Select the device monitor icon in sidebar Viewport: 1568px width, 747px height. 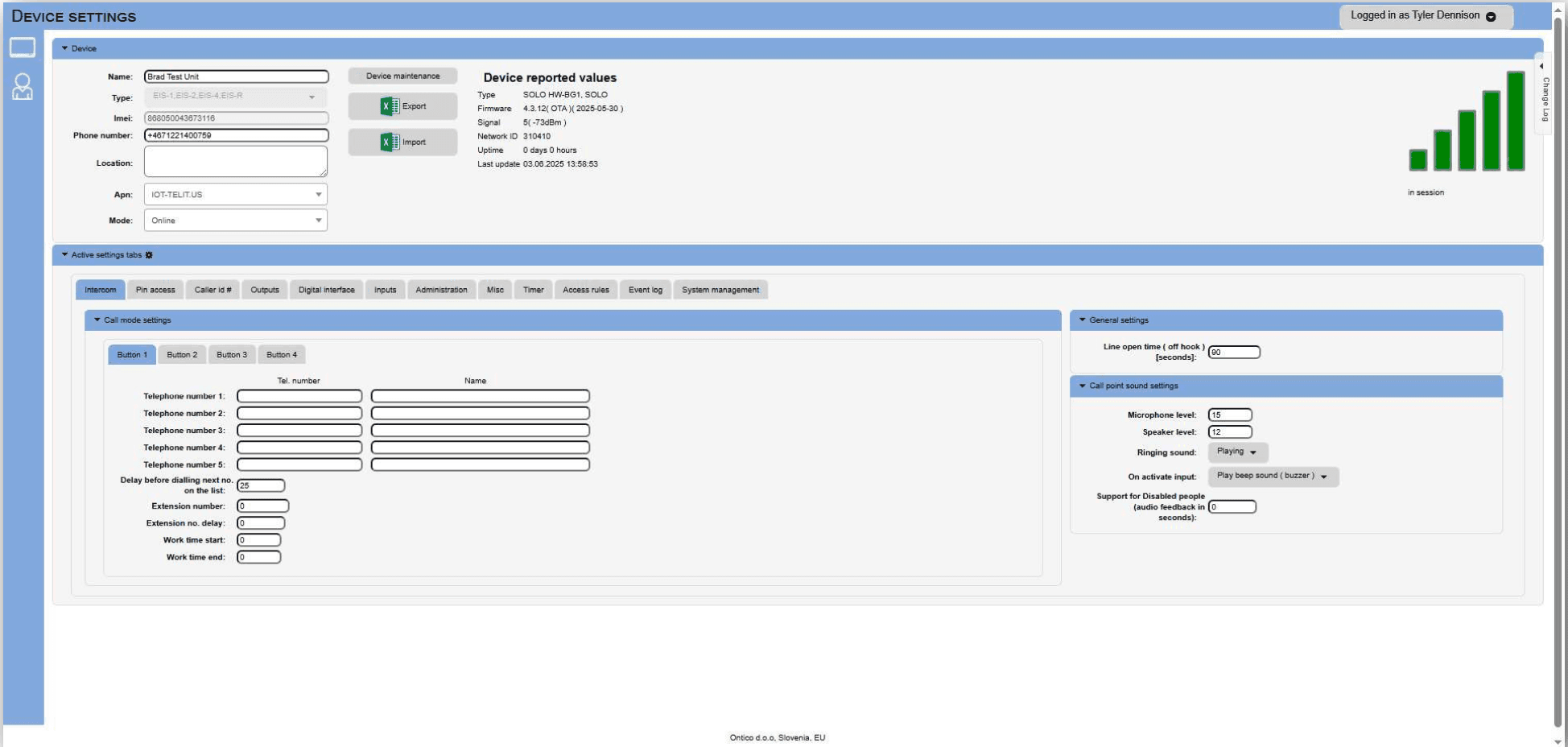pyautogui.click(x=23, y=47)
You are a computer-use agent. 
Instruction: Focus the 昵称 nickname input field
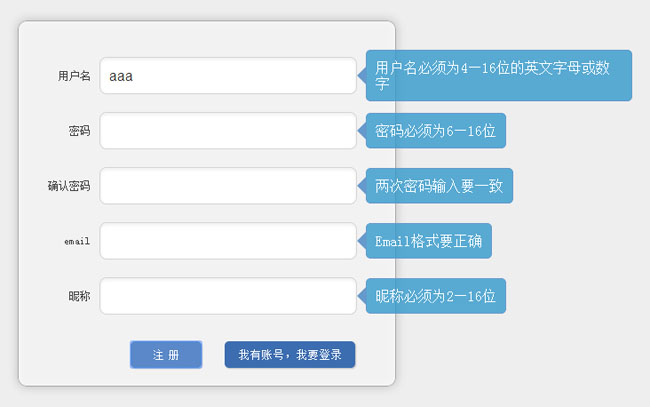click(228, 296)
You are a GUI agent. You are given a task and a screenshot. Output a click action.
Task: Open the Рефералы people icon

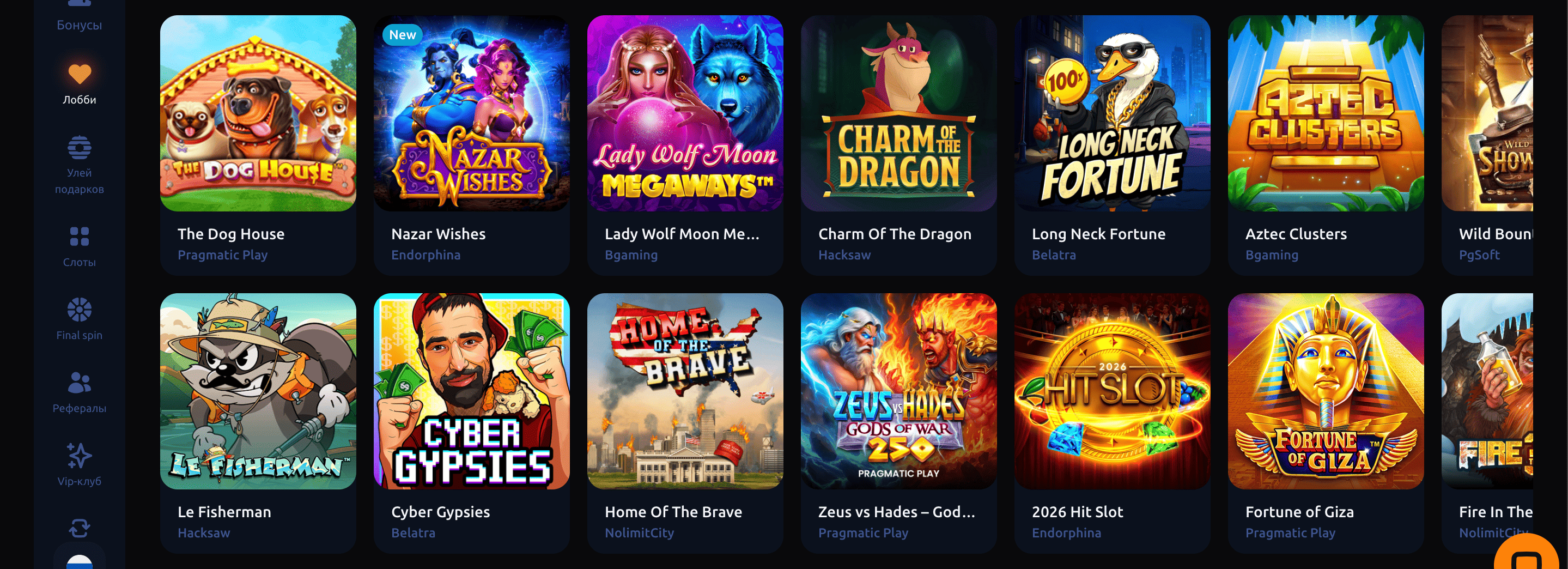(x=79, y=383)
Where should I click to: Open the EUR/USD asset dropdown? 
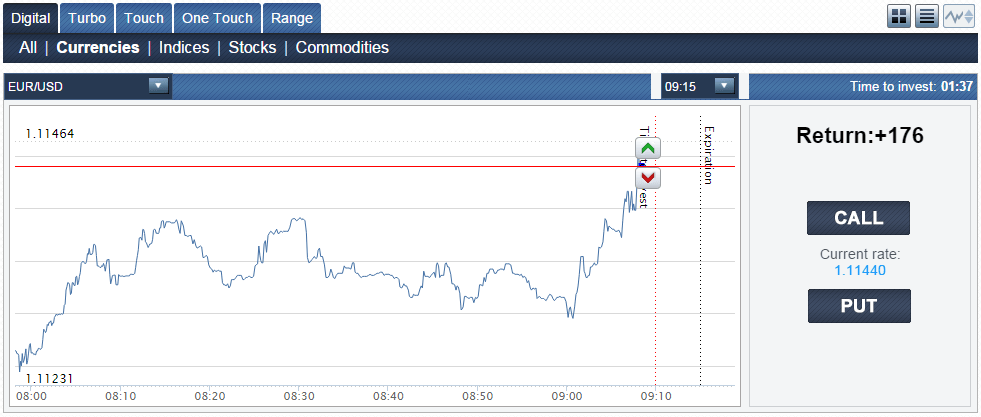click(x=158, y=86)
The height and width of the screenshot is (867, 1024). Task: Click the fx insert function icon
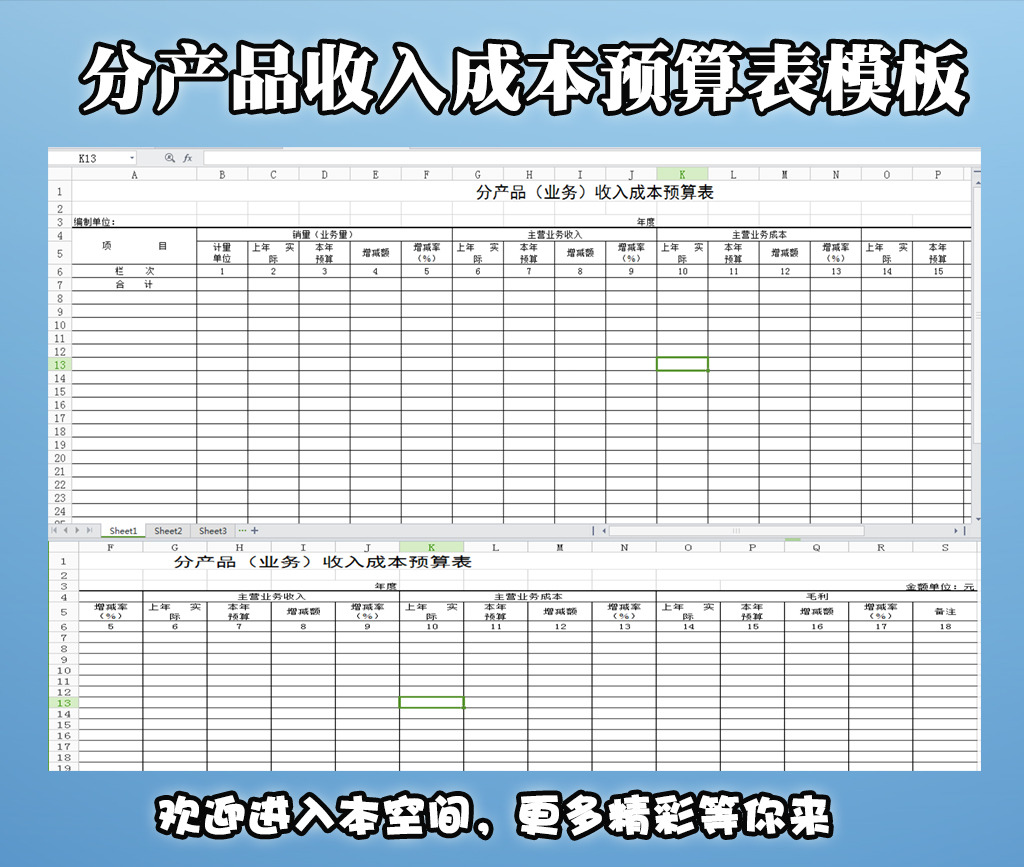point(188,158)
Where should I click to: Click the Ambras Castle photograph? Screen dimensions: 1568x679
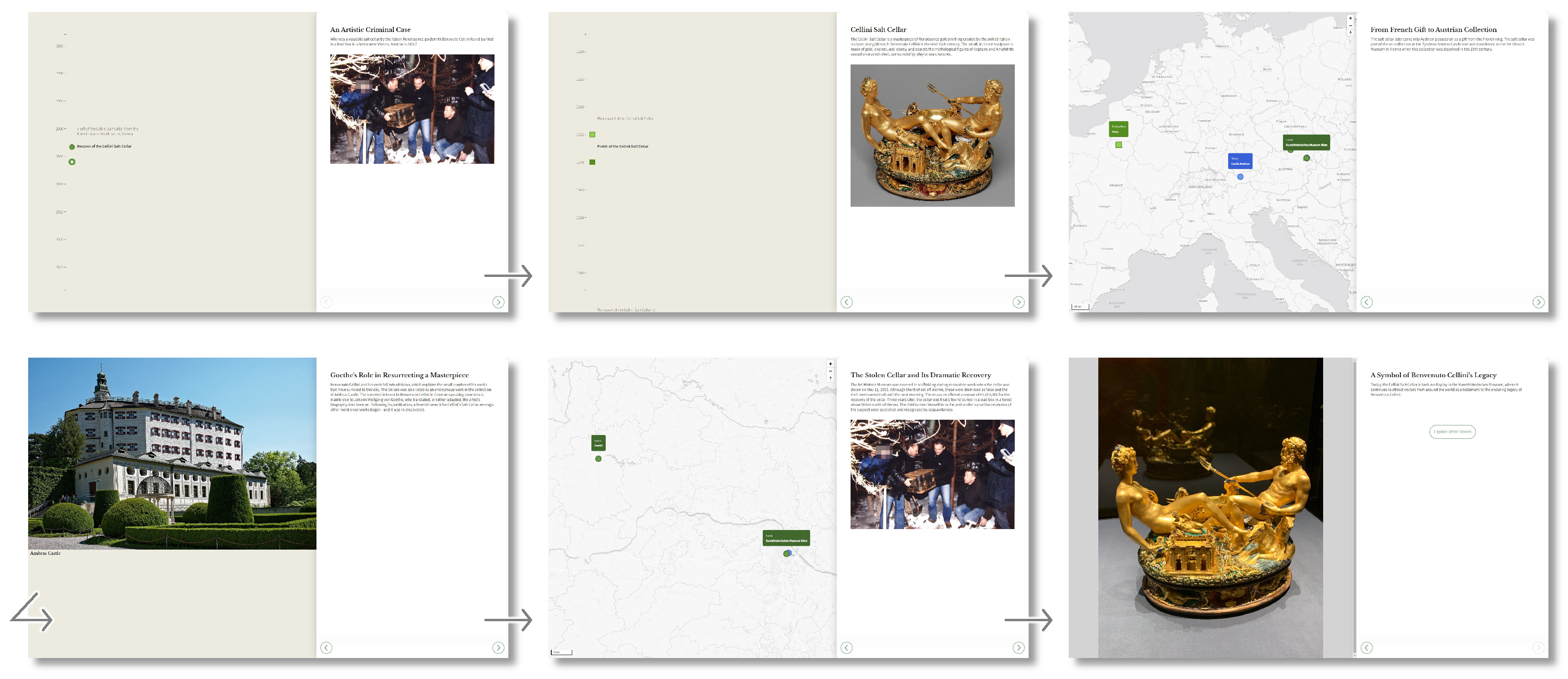172,454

- **YOUR OBJECTIVE**
Reproduce only the lines from the one containing "Where should I click to: Open" up to and including the last line of the items, keeping the requests unchanged, and multiply each coordinate in the answers by 1.2, rounding to whole numbers with halves rounded up. Leave the pictures out.

- **ANSWER IN FULL**
Where should I click to: Open the EUR/USD asset dropdown? 
click(x=190, y=103)
The height and width of the screenshot is (867, 1024). Task: Click the fx insert function icon
point(226,190)
Where should I click to: Click the Ambras Castle photograph? Screen dimensions: 1568x679
206,545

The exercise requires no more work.